課題の内容: 下にあるARアプリ制作記の引用文を、最後の文の後から書き継いでください。

引用文:
========

さて、この時点から出展日まで、実は1ヶ月もありませんでしたので、スキマ時間を見つけては制作する、という日々が始まりました。
反響
現地はこのような様子でした。
最終的に50枚ほどの撮影をいただけ、さまざまな方に楽しんで頂けたことが何よりでした。
つくりかた
さて、ここからはどのように作ったのかという舞台裏をご紹介します。
企画と実装
企画内容から、ターゲットユーザーはワークショップ参加者の子どもたちと定め、次のような流れで体験を提供したいと考えました。
- タブレット(iPad)をかざして、近くにかみっきーを登場させる
- かみっきーの身体をなぞって色塗りをする(保護者がタブレットを持つかたわら、子どもがディスプレイをなぞる想定)
- 色塗りが終わったら、かみっきーと記念撮影をする(保護者またはスタッフがシャッターを押す想定)
- 撮影写真は何かしらの手段で参加者が持ち帰る
技術面では以下のように実現することとしました。
- iOSアプリとして、AR機能にはRealityKitを採用する
- キャラクターを登場させる平面(床)の検出
- カメラ映像と重ね合わせたキャラクター表示
- 色塗りは、タップやパン操作を受け
RealityKit.ARView
上のタッチ位置から対象ボクセルを特定し、そのマテリアルを変更 - 撮影は
RealityKit.ARView.snapshot(saveToHDR:completion:)

========

提供資料:
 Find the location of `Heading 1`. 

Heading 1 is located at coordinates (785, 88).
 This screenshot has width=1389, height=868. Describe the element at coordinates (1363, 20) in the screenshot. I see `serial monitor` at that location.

========

回答:
によりARViewのスクリーンショットを作成 - 撮影画像はFirebase Cloud Storageに送信
- アップロード先のURLをCIFilterの
CIQRCodeGenerator
フィルタを用いてQRコード化- AirPlayといった転送方法もありますが、OSや端末設定に依存せず直感的に共有するために、QRコードを採用しました
また筆者は現地に行けない都合上補助に入れないため、誰でも迷わず使えることを意識して操作フローをデザインしました。そのために、心がけたことは以下です。
- 操作の分岐を作らず一方通行に操作を進められること
- 操作のトリガーとなるボタンをわかりやすく表示すること
気づきや試行錯誤
作ってみるとさまざまな気づきがあったのでまとめてみます。
ピクセルアート化の難しさ
AR実装以前に、絵描き素人にとっての最初の難関となったのが、かみっきーのピクセル化でした。ただ低解像度すればいいのではなく、適度に単純化しつつ、可愛さを保ちつつ、ピクセルに落とし込む必要があります。
もちろん、画素数を増やせば高精細にはなりますが、その分塗りが複雑になったり、ボクセルが増えることで処理が遅くなったりと(技術不足な側面もありますが)弊害があります。
特に、かみっきーの被っている鐘(ベル)は、曲線の機微がある上、本来線対象形でありながら斜めになっており、これを再現するのが高難度でした。
塗り操作におけるあれこれ
当初、タップやパン操作の当たり判定で特定されたボクセルの色を変更する仕様としていました。これによって指直下のボクセルをひとつずつ塗りつぶしていくのですが、服を一色で塗り潰したい時に大変手間です(服だけでボクセル数はおよそ200)。
そこでタッチ位置に対し周辺8ボクセルも同時に塗ることにしました。
とはいえ、縞模様など細かく塗り分けたいケースに備えて、筆の半径は使い分けられるようにしたい気もします。
そこで、三次元だからこそ被写体との遠近に応じて指に隠れるボクセル数が増減することに注目し、かみっきーとの距離に比例して筆半径の大小が変わるよう実装してみました。動画を見ると分かる通り、離れていればざっくりと塗りつぶせ、肩紐のように細かい調整は、近づいて塗り分けられる、という具合です。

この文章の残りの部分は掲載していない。